[WWI]- Serie 1ª Guerra Mundial - 100 anos. - PARTE II

[center]1914: Quando horror se alastrou[/align]

Na cabeça de líderes políticos e diplomatas, a 1.ª Guerra Mundial seria um conflito sangrento, mas rápido. Cem anos depois, fortes, bunkers, crateras, armamentos, campos de batalha, cemitérios, ossários e monumentos comprovam: foi uma guerra total.

Em um extrato de uma mensagem escrita às vésperas da eclosão da 1.ª Guerra Mundial, o imperador da Rússia, Nicolau II, rogou a seu primo e amigo, o imperador da Alemanha, Guilherme II:

“Uma guerra vergonhosa foi declarada contra uma nação fraca; eu compartilho inteiramente a imensa indignação na Rússia. Muito em breve não poderei mais resistir à pressão e serei forçado a tomar medidas que conduzirão à guerra. Para prevenir a infelicidade de uma guerra europeia, eu te peço, em nome de nossa velha amizade, que faça todo o possível para impedir que teu aliado vá longe demais.”

À correspondência, o kaiser responderia horas depois: “Não posso considerar a marcha à frente da Áustria-Hungria como uma ‘guerra vergonhosa’. (…) A declaração do gabinete austríaco me fortifica na opinião de que a Áustria-Hungria não visa a nenhuma aquisição territorial em detrimento da Sérvia. Creio logo que é possível à Rússia perseverar, frente à guerra austro-sérvia, em seu papel de espectadora, sem empurrar a Europa à guerra mais horrível que ela jamais viveu”.

Membros da mesma família – ambos eram também primos do monarca britânico George V –, além de velhos companheiros prestes a se tornarem inimigos, Nicolau II e Guilherme II compartilhavam em junho de 1914 erros e acertos quanto à interpretação do conflito iminente. Líderes de potências econômicas e políticas concorrentes, ambos sabiam que na realidade não se trataria só de um desentendimento “austro-sérvio” e o início dos combates entre seus dois impérios também era uma questão de horas. Documentos diplomáticos e de arquivos governamentais mostram que ambos projetavam embates sanguinários, mas não acreditavam que um conflito longo estava por começar nem que os campos de batalha se espalhariam pelo mundo.

Entretanto, em um intervalo de apenas 99 dias a partir de 28 de julho, quando a Áustria-Hungria abriu as hostilidades contra a Sérvia, no marco da 1.ª Guerra Mundial, meio mundo seria tragado por uma sucessão de 19 declarações oficiais de guerra envolvendo dez países. Após a atitude de Viena, o caos político se espalharia: a Alemanha declararia guerra contra a Rússia em 1.º de agosto e à França dois dias depois; o Reino Unido se lançaria contra a Alemanha em 4 de agosto e contra a Áustria-Hungria nove dias mais tarde; entre as duas datas, a Áustria-Hungria declararia a Rússia inimiga em 5 de agosto. Em 23 de agosto, o Japão se uniria à Entente opondo-se à Alemanha, colocando a Ásia no mapa da guerra. Enfim, em 5 de novembro de 1914, França e Reino Unido declarariam guerra aos otomanos, empurrando a fronteira do conflito ao Oriente Médio.

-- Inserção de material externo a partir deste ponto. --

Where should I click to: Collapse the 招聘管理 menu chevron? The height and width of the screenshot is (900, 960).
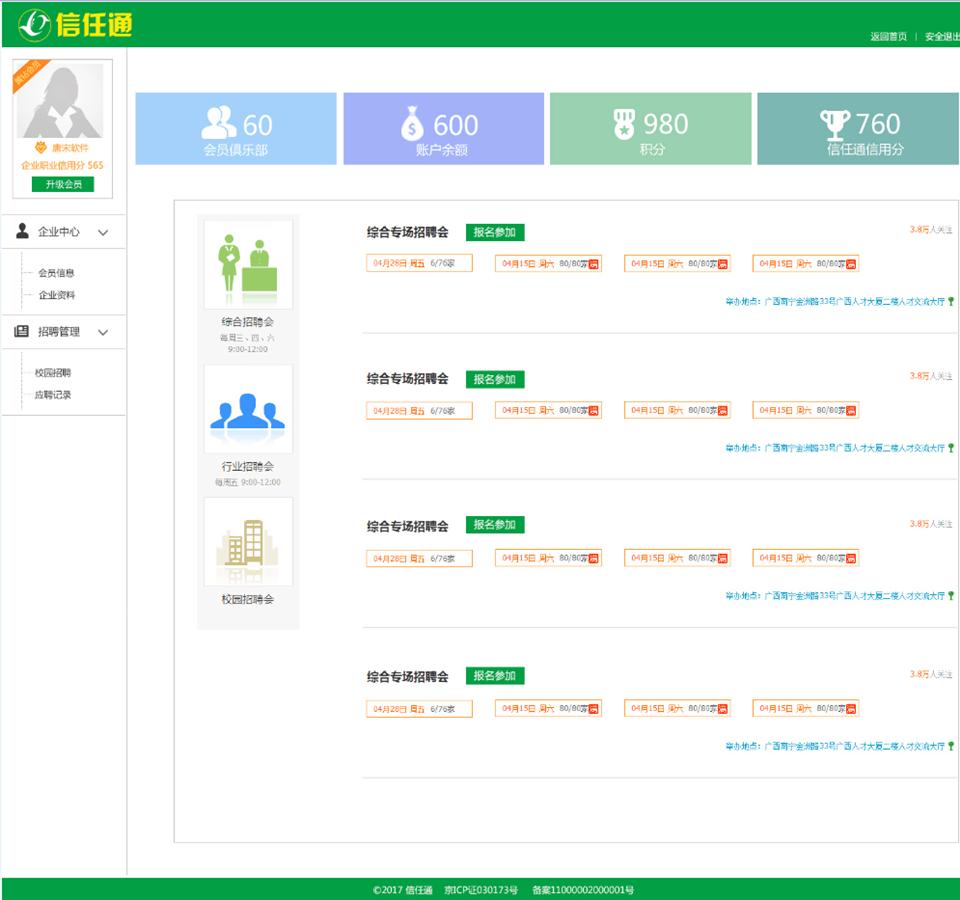point(103,332)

[center]O rei George V (dir.) e o kaiser Guilherme II (esq.)[/align]

Como a escalada da crise diplomática de 1914, a zona de guerra se alastraria pelo continente como fogo em uma carreira de pólvora até 1917, com a entrada de Estados Unidos e latino-americanos, inclusive o Brasil.

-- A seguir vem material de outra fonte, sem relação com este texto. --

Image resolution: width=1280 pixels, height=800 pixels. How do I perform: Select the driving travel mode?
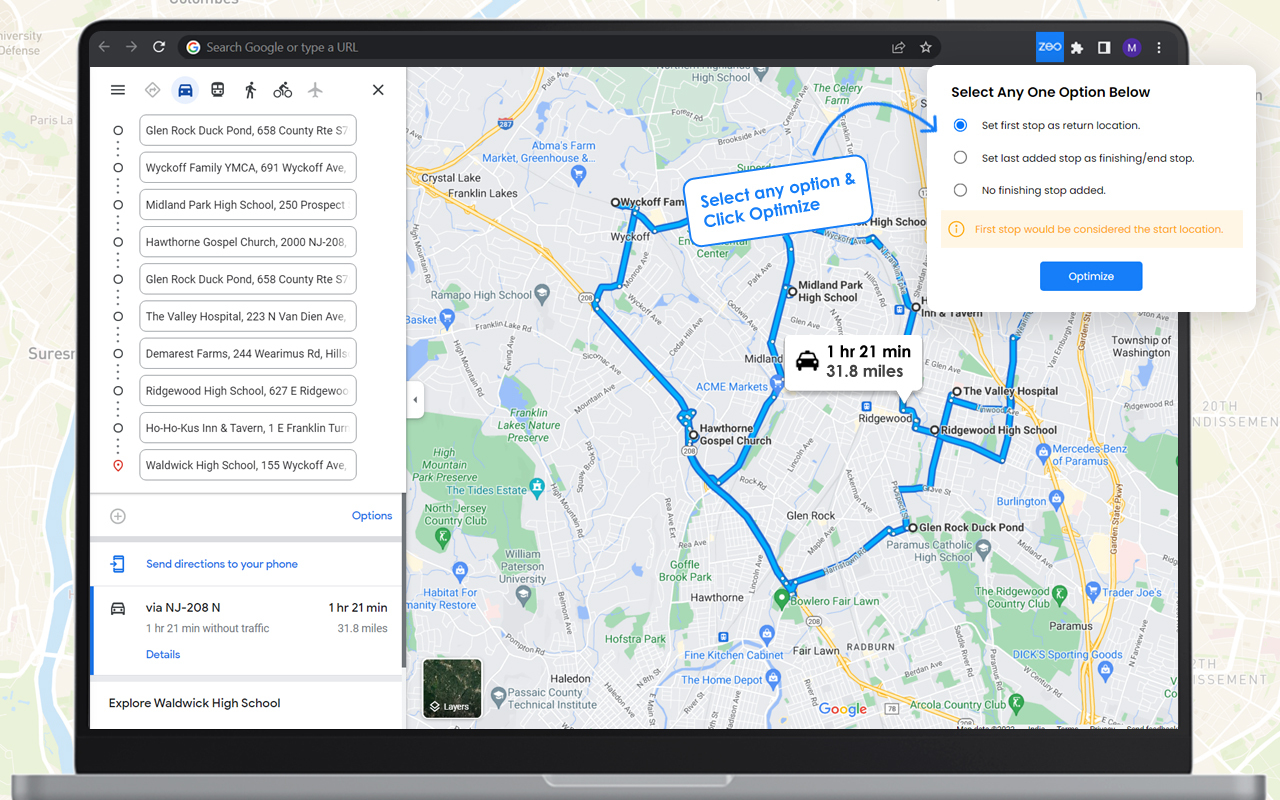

Tratava-se, então, de uma “guerra total”, industrial e globalizada. “É uma guerra que vai perdurar e vai se industrializar, em que todos os progressos técnicos, todos os recursos dos Estados-Nação potentes serão mobilizados”, diz Joseph Zimet, historiador e diretor-geral da Missão do Centenário. “É uma guerra de sociedade, toda mobilizada a seu serviço. As fábricas, as mulheres, toda a economia vai alimentar o conflito. A guerra não se ganha só nas trincheiras, ou por combates de artilharia, mas pela mobilização econômica, social e mental na retaguarda.”